Alex había pasado la tarde encerrado en su
habitación mientras las horas se habían ido amontonando. El cielo se adivinaba
plomizo a través de la raída y amarillenta cortina y sólo el ruido proveniente
de la cocina rasgaba la monotonía.
Era
ya de noche cuando sentado a la mesa, cenaba junto a su madre. Como siempre a
esa hora ambos estaban intranquilos, no obstante, sus miradas cariñosas
lograban disimularlo.
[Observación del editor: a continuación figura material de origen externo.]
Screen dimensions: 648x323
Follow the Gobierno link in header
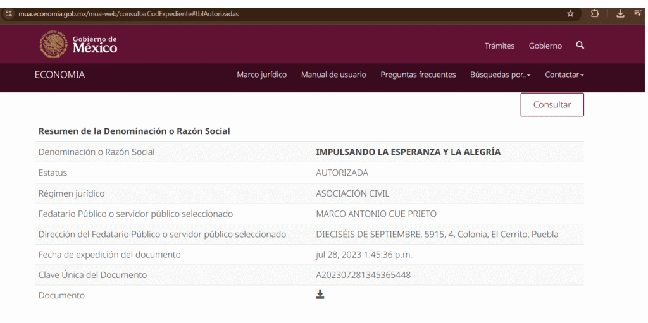point(545,46)
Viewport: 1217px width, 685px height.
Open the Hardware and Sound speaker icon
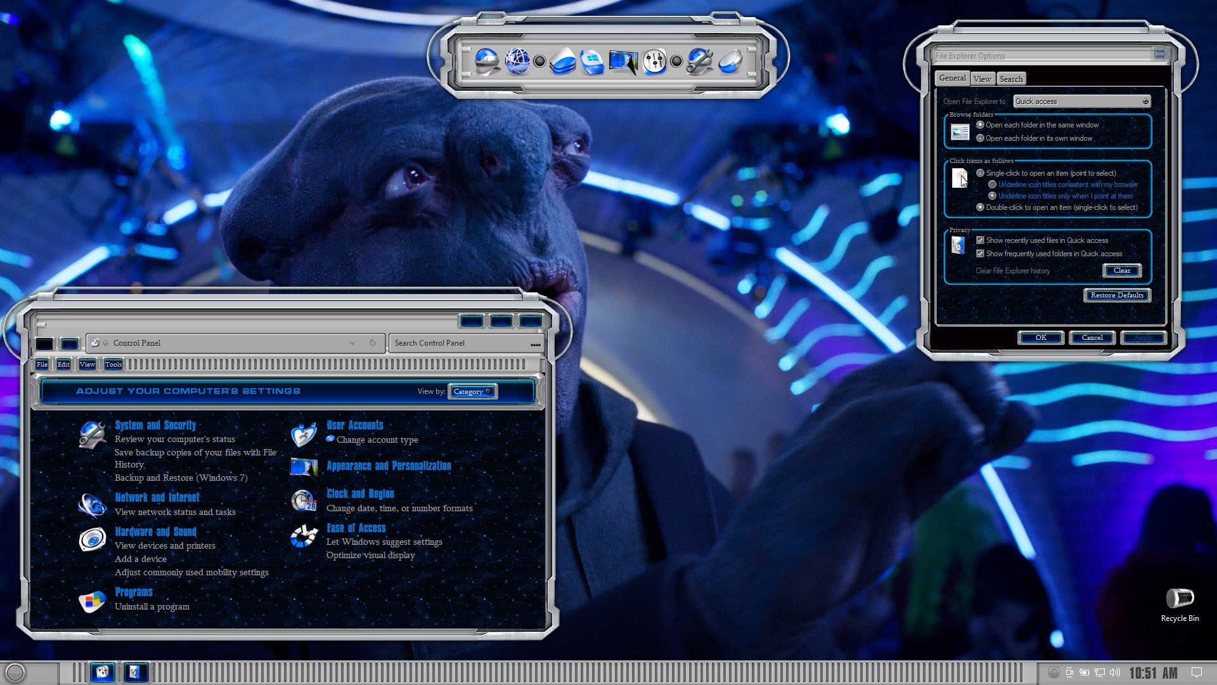(x=92, y=540)
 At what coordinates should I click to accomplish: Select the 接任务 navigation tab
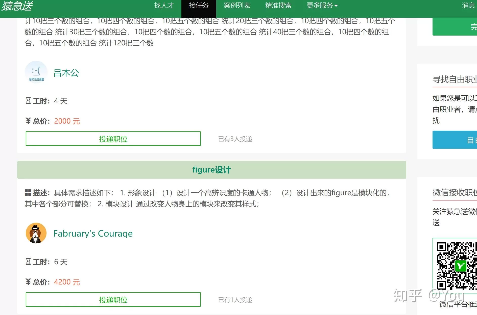199,6
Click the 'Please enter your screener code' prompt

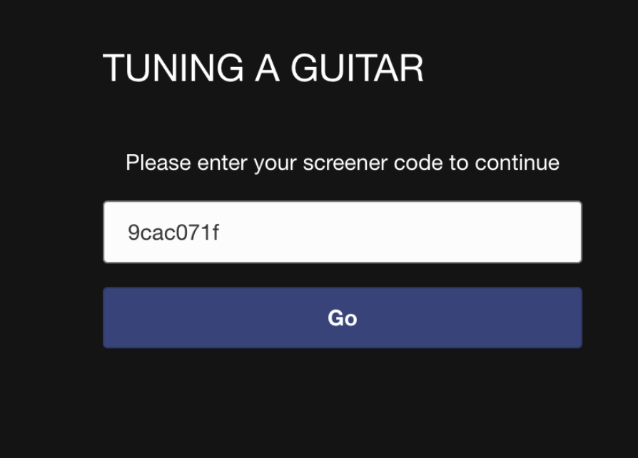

Pocos días atrás su madre había reunido unas pocas
monedas para regalarle algo a su hijo, y era ahora sobre lo que le preguntaba.
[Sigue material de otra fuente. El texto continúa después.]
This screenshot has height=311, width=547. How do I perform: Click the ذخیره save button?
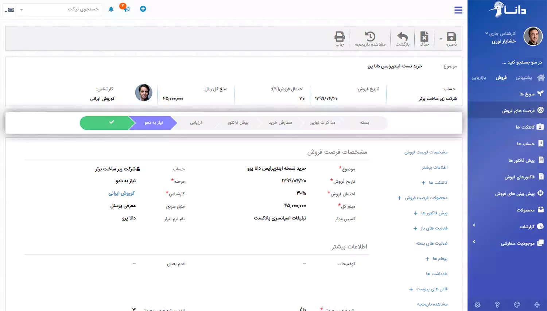pyautogui.click(x=452, y=38)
En un principio Alex se había mostrado receloso ante aquel viejo libro
polvoriento y de tapas cuarteadas, que obviamente había pasado por muchas manos
antes de llegar a las suyas, pero ante la feroz insistencia de su madre, le acabó
prometiendo que lo leería.
De
pronto la puerta se abrió. El hedor tan familiar que Alex tanto temía inundó la
estancia antes que el hombre del que emanaba. Vino, sudor y colonia barata, así
olía para él el miedo. Cuando su padre cruzó por fin el umbral de la cocina,
Alex y su madre temblaban ya en silencio. Aquel hombre tenía un rostro
macilento poblado por una descuidada barba de 2 días que le otorgaba un aspecto
tétrico y su frente, perlada de sudor, enmarcaba unos diminutos ojos negros
bajo los cuales unas grandes bolsas parecían a punto de desprenderse. No
tardaron mucho en derramarse de su boca de sucios dientes toda clase de gritos
e insultos. Alex sólo conseguía ver sus lágrimas cayendo en el plato. Las
amenazas e improperios fueron rápidamente acompañados por golpes que a veces la
mesa, a veces su madre y una vez su mejilla, recibían con brutalidad. Una noche
más aquel horror. Una noche más querer huir y no tener a dónde.
Nada
más entrar en su habitación, Alex cayó en su cama. La rabia y el miedo le
impedían pensar con claridad, pero poco a poco una idea se abrió camino en su
cabeza. No creía que tuviera ningún sentido pero su madre había insistido en
que podría usar un libro siempre que quisiera viajar a cualquier parte,
refugiarse de algo o ser cualquier otra persona. Abrió la obra por la primera
página y empezó a leer, mientras alguna lágrima aún empapaba el papel. El temor
no tardó en dejar paso a la curiosidad mientras poco a poco su dormitorio se
desvanecía. Poco después, Alex devoraba páginas con avidez, mientras surcaba el
océano en un galeón, buscando una isla perdida que escondía un tesoro
legendario. Las lágrimas en sus mejillas se convirtieron en salpicaduras
saladas del mar, su pómulo ardía por el sol resplandeciente y el ruido que
venía de la cocina no era sino el que las olas provocaban al chocar contra el
casco. Tumbado en su cama, tal vez Alex olvidaba el miedo.